Kışanak'ın kitabı suç unsuru kabul edilmiş çünkü iktidara göre kadınların mücadele etmesi suç 

Maalesef tüm bunlar olurken iktidar bunun karşısında yine kadınların en önemli çalışmalarından biri olan kadın hafızasına saldırmaya devam ediyor. Gültan Kışanak'ın Kürt Siyasetinin Mor Rengi kitabı; Kürt kadınlarının emek emek büyük mücadelelerle elde ettikleri kazanımlarını, siyasette kotadan, eşit temsiliyete getirdikleri mücadeleyi anlatan kitabı suç unsuru olarak kabul edilmiş. Çünkü iktidara göre kadınların mücadele etmesi bir suç ama kadınlar cezaevlerinde de olsa, sokaklarda, alanlarda da belediyelerde de olsa mücadele etmekten vazgeçmeyecek.

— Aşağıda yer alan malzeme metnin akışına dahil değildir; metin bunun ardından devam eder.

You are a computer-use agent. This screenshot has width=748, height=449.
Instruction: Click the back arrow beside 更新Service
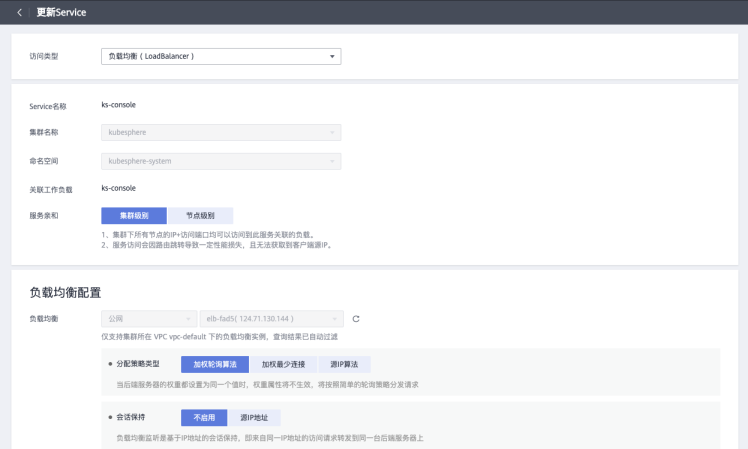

Kadirova dosyasının kapatılması kadın düşmanı siyasetin somut örneği

İktidar bu süre içinde Nadira Kadirova’nın da dosyasını kapattı. İntihar süsü verilmişti, intihar ettiği ifade edilmişti. Bir AKP milletvekilinin evinde katledilen Kadirova’nın dosyası itiraz hakimliği tarafından da itiraz reddedilerek takipsizlikle sonuçlandırıldı. Aslında bu, AKP iktidarının kadınlara yaklaşımın en somut örneklerinden biriydi ve biz kadınlar olarak iktidarın bu kadın düşmanı siyasetine karşı, kadınları siyasetten, toplumdan, ekonomik alandan izole etme siyasetine karşı her alanda örgütlenmeye devam edeceğiz. 

Kadın katliamlarının hesabını sormaya da kadın dayanışmasını yükseltmeye de devam edeceğiz

Yerel yönetimlerimizde mekanizmalarımızı, il örgütlerimizde şiddet hatlarını kurarak, kadın dayanışma ağlarını daha da geliştirerek bu eril, tekçi siyasete karşı mücadelemizi sürdüreceğiz. Tabii ki Gülistan'ı da sormaya devam edeceğiz. Bugün 131 gündür Gülistan kayıp, küçücük bir şehir olan, her tarafı kameralarla izlenen Dersim’de, bir genç kadın, bir Kürt genç kadın, bir öğrenci kadın, maalesef 131 gündür kayıp, bulunamadı. Biz her alanda Gülistan'ın faillerini sormaya da iktidardan kadın katliamlarının hesabını sormaya da kadın dayanışmasını yükseltmeye de devam edeceğiz.